* [PROBLEM STATEMENT]:
Check each line of the data below for the word "will", then extract the ones that have it.

* [INPUT FOR THIS TASK]:
##########

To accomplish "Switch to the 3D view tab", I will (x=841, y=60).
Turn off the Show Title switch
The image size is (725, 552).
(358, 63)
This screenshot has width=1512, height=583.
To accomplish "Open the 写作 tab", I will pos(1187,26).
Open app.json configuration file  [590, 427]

##########

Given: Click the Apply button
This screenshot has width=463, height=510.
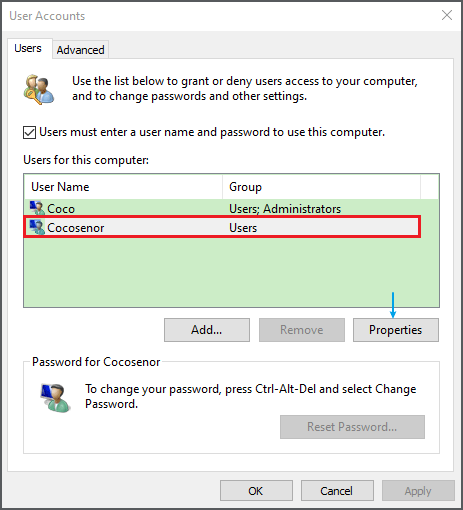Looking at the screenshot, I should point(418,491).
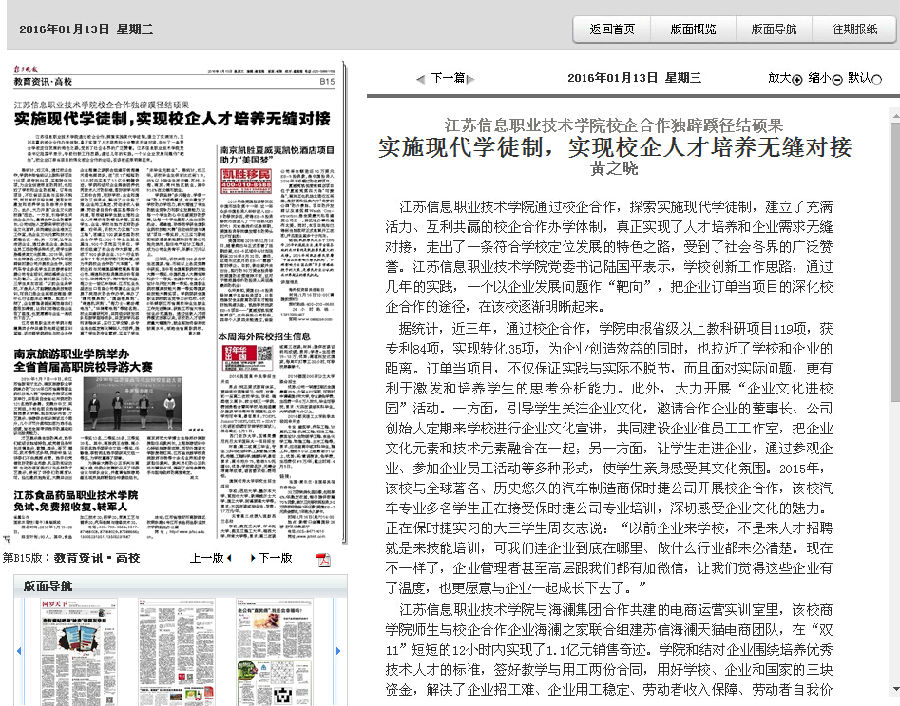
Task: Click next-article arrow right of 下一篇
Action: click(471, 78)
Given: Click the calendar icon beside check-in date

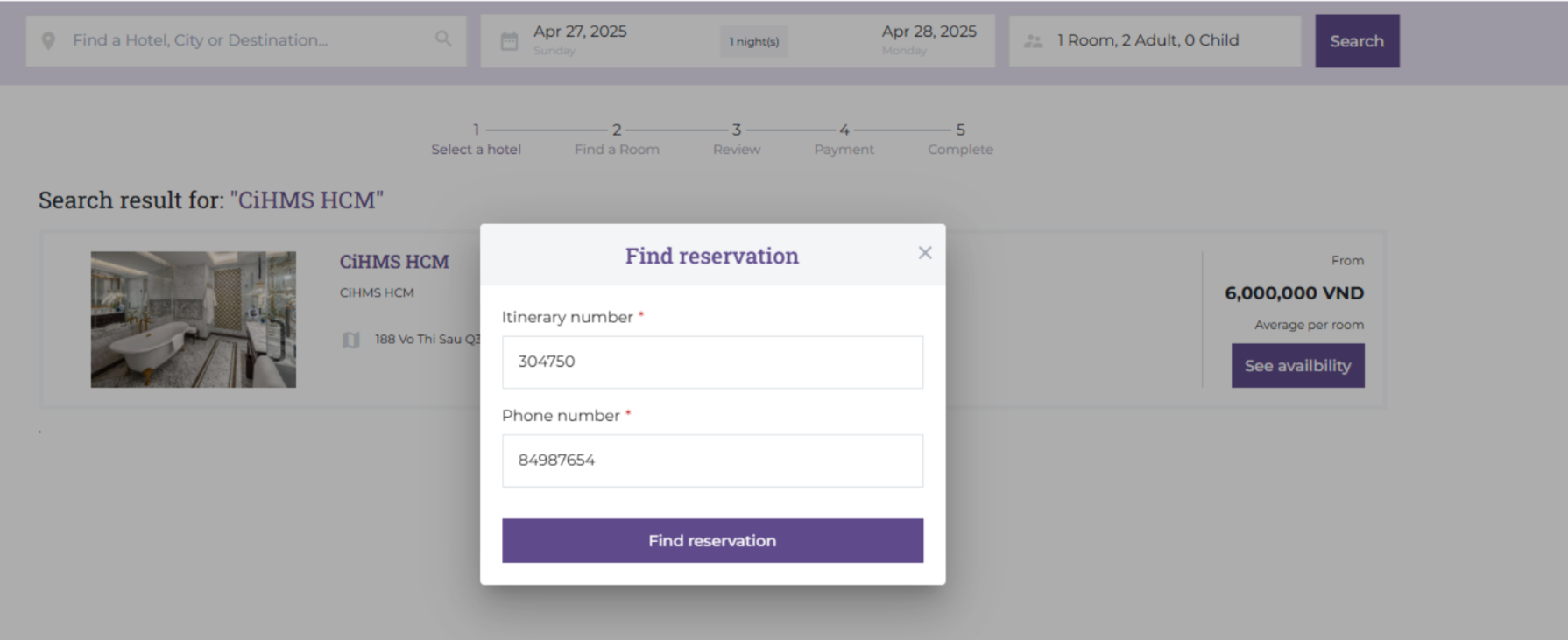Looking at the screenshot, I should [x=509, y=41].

##########

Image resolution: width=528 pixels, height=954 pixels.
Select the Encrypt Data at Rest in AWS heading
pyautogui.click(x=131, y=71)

##########

* [ANSWER]:
To accomplish "Switch to the 3D view tab", I will (x=841, y=60).
To accomplish "Open the 写作 tab", I will pos(1187,26).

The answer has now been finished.